株式会社LegalOn Technologies
執行役員
Head of DealOn Head of Partner Sales
吉田 晋 氏
2025年7月にはOpenAIと戦略的連携を発表した。これが企業法務や弁護士業務におけるAI活用の高度化にとどまらず、法務の枠を超えた業務改革や新たな価値創造への布石となった。10月22日には、コーポレートロゴやブランドを刷新し、新コンセプト「Expertise Specific AI(専門性×AI)」が発表された。これは、汎用的なAIでは対応できない業界固有の高度な課題に対し、深い専門知識(Expertise)とAI技術を融合させて解決するというアプローチだ。吉田執行役員は「これからはより一層、AIテクノロジーに専門性を“オン”することに注力する」と戦略の方向性を示し、その実現に向けた具体的なステップとして「各プロダクトはAIエージェントの開発に注力するフェーズに入る」と話す。例えば、主力プロダクト「LegalOn」内の、法務特化型AIエージェント「LegalOnアシスタント」では、法務業務を自律的に実行する機能の開発を加速させている。作成したい契約内容を指示することで、指示内容に沿った契約書のドラフトを作成する「ドラフティングエージェント」や、受け付けた法務相談の内容を自動で読み取り、論点の調査と回答案の作成を行う「法務相談エージェント」などの開発を進めている。

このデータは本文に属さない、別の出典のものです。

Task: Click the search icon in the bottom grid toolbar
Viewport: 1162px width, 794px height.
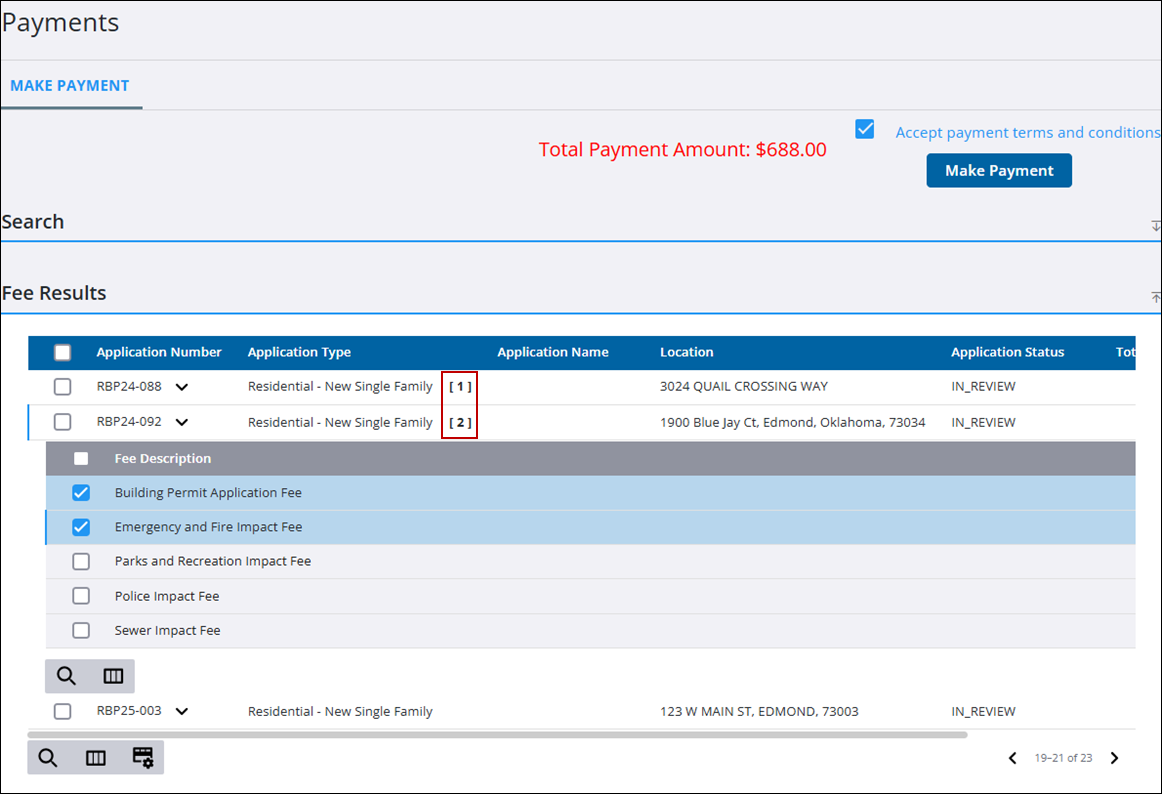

吉田執行役員は「日本はグローバルと比較して、AIの導入や活用が遅れている」と指摘する。その原因に、日本の業務オペレーションに適したAIソリューションが乏しいこと、AIの活用が個人に委ねられていることなどが挙げられる。吉田執行役員は「これらの課題を我々の『Expertise Specific AI』のコンセプトを持つ新プロダクト群によって解決していきたい」と、法務領域で培った専門性とAIの開発力を経営の全領域へと拡大する展望を示した。

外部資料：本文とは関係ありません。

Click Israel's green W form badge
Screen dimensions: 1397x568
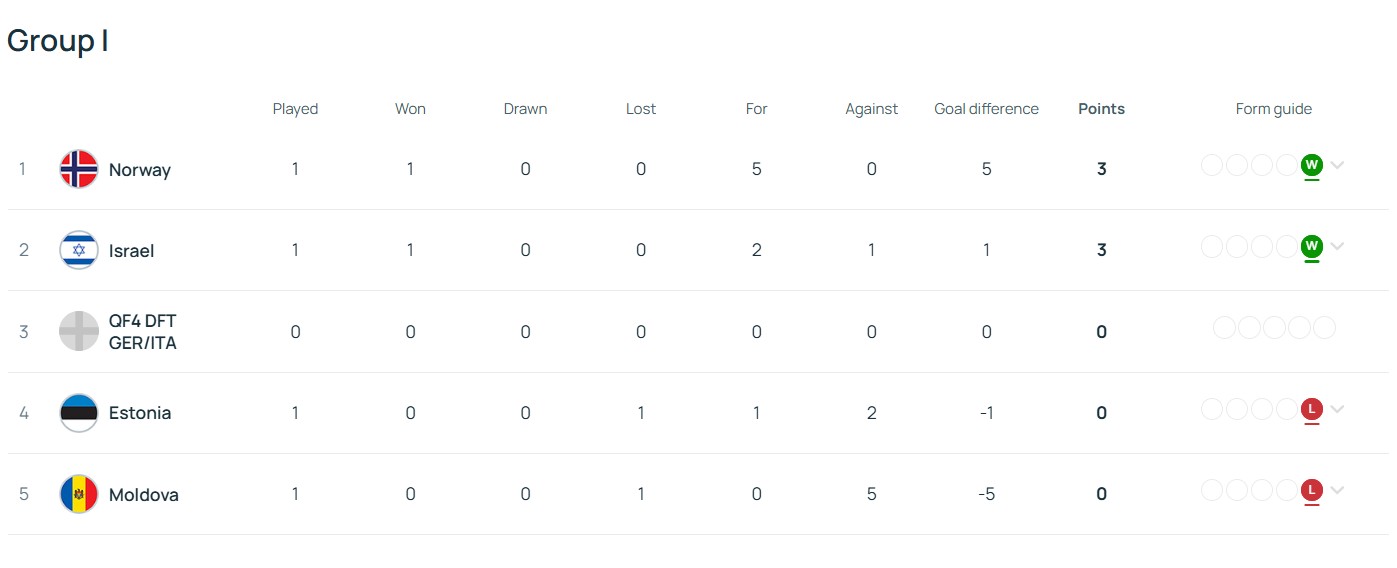coord(1312,245)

吉田執行役員はパートナー企業に向けて「ビジネスにAIはなくてはならない存在になる」とした上で、次のように呼びかけた。「私たちは法務という難しい業務領域でAIプロダクトの開発実績を有している。この強みを他領域へ展開するにあたり、パートナー企業の皆様には、我々が提唱する『Expertise Specific AI』を共通の武器として、ともにお客様の課題解決を推進していただきたい」。